Problem to solve
All entries should be output exactly as they stand.

══════════════════════════════

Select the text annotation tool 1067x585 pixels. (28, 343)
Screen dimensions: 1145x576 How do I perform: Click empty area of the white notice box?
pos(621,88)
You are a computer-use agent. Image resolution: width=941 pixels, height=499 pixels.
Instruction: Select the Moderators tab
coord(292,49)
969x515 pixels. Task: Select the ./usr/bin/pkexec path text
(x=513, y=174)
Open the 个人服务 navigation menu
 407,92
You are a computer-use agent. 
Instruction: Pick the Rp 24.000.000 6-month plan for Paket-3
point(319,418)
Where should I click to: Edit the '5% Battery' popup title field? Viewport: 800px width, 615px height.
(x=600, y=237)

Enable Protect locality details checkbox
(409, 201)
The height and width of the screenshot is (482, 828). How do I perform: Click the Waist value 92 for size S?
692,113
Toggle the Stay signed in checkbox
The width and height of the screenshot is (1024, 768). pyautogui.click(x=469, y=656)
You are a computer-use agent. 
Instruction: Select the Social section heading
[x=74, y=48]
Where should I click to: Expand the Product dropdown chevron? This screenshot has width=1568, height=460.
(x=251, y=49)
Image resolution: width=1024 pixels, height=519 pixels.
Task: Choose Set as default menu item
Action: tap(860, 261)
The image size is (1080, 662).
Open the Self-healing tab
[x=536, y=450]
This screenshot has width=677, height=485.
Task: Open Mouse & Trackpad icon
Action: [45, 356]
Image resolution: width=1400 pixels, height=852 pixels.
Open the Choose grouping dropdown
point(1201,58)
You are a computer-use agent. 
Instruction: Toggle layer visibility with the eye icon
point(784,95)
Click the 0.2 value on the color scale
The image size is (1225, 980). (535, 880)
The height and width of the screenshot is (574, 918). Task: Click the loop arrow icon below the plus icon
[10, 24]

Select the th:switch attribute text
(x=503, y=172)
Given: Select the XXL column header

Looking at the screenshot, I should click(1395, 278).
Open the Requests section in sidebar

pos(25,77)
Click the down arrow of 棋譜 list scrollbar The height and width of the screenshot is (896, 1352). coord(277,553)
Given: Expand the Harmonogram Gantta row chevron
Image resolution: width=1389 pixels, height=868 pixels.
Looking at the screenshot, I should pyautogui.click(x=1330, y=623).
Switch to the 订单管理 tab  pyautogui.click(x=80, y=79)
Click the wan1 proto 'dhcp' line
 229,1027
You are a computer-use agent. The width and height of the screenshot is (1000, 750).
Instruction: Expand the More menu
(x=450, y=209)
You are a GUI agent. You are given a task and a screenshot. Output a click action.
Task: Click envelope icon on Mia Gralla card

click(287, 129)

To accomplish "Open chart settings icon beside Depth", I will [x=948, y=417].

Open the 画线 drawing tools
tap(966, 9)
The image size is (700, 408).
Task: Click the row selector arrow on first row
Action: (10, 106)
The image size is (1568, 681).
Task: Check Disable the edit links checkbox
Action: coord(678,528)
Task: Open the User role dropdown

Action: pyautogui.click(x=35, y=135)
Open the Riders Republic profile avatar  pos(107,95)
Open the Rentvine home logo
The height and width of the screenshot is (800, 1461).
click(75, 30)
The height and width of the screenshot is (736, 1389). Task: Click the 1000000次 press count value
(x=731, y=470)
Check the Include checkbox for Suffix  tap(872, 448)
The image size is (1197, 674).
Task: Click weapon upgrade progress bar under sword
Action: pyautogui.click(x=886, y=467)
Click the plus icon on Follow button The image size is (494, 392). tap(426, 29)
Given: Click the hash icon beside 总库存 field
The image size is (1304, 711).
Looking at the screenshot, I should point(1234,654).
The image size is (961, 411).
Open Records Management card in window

══════════════════════════════

Answer to this task
Select the text annotation tool 1067x585 pixels. (28, 343)
Screen dimensions: 1145x576 How do I perform: Click empty area of the white notice box?
pos(621,88)
You are a computer-use agent. Image resolution: width=941 pixels, height=499 pixels.
Instruction: Select the Moderators tab
coord(292,49)
969x515 pixels. Task: Select the ./usr/bin/pkexec path text
(x=513, y=174)
Open the 个人服务 navigation menu
 407,92
You are a computer-use agent. 
Instruction: Pick the Rp 24.000.000 6-month plan for Paket-3
point(319,418)
Where should I click to: Edit the '5% Battery' popup title field? Viewport: 800px width, 615px height.
(x=600, y=237)

Enable Protect locality details checkbox
(409, 201)
The height and width of the screenshot is (482, 828). How do I perform: Click the Waist value 92 for size S?
692,113
Toggle the Stay signed in checkbox
The width and height of the screenshot is (1024, 768). pyautogui.click(x=469, y=656)
You are a computer-use agent. 
Instruction: Select the Social section heading
[x=74, y=48]
Where should I click to: Expand the Product dropdown chevron? This screenshot has width=1568, height=460.
(x=251, y=49)
Image resolution: width=1024 pixels, height=519 pixels.
Task: Choose Set as default menu item
Action: tap(860, 261)
The image size is (1080, 662).
Open the Self-healing tab
[x=536, y=450]
This screenshot has width=677, height=485.
Task: Open Mouse & Trackpad icon
Action: [45, 356]
Image resolution: width=1400 pixels, height=852 pixels.
Open the Choose grouping dropdown
point(1201,58)
You are a computer-use agent. 
Instruction: Toggle layer visibility with the eye icon
point(784,95)
Click the 0.2 value on the color scale
The image size is (1225, 980). (535, 880)
The height and width of the screenshot is (574, 918). Task: Click the loop arrow icon below the plus icon
[10, 24]

Select the th:switch attribute text
(x=503, y=172)
Given: Select the XXL column header

Looking at the screenshot, I should click(1395, 278).
Open the Requests section in sidebar

pos(25,77)
Click the down arrow of 棋譜 list scrollbar The height and width of the screenshot is (896, 1352). coord(277,553)
Given: Expand the Harmonogram Gantta row chevron
Image resolution: width=1389 pixels, height=868 pixels.
Looking at the screenshot, I should pyautogui.click(x=1330, y=623).
Switch to the 订单管理 tab  pyautogui.click(x=80, y=79)
Click the wan1 proto 'dhcp' line
 229,1027
You are a computer-use agent. The width and height of the screenshot is (1000, 750).
Instruction: Expand the More menu
(x=450, y=209)
You are a GUI agent. You are given a task and a screenshot. Output a click action.
Task: Click envelope icon on Mia Gralla card

click(287, 129)

To accomplish "Open chart settings icon beside Depth", I will [x=948, y=417].

Open the 画线 drawing tools
tap(966, 9)
The image size is (700, 408).
Task: Click the row selector arrow on first row
Action: (10, 106)
The image size is (1568, 681).
Task: Check Disable the edit links checkbox
Action: coord(678,528)
Task: Open the User role dropdown

Action: pyautogui.click(x=35, y=135)
Open the Riders Republic profile avatar  pos(107,95)
Open the Rentvine home logo
The height and width of the screenshot is (800, 1461).
click(75, 30)
The height and width of the screenshot is (736, 1389). Task: Click the 1000000次 press count value
(x=731, y=470)
Check the Include checkbox for Suffix  tap(872, 448)
The image size is (1197, 674).
Task: Click weapon upgrade progress bar under sword
Action: pyautogui.click(x=886, y=467)
Click the plus icon on Follow button The image size is (494, 392). tap(426, 29)
Given: Click the hash icon beside 总库存 field
The image size is (1304, 711).
Looking at the screenshot, I should point(1234,654).
The image size is (961, 411).
Open Records Management card in window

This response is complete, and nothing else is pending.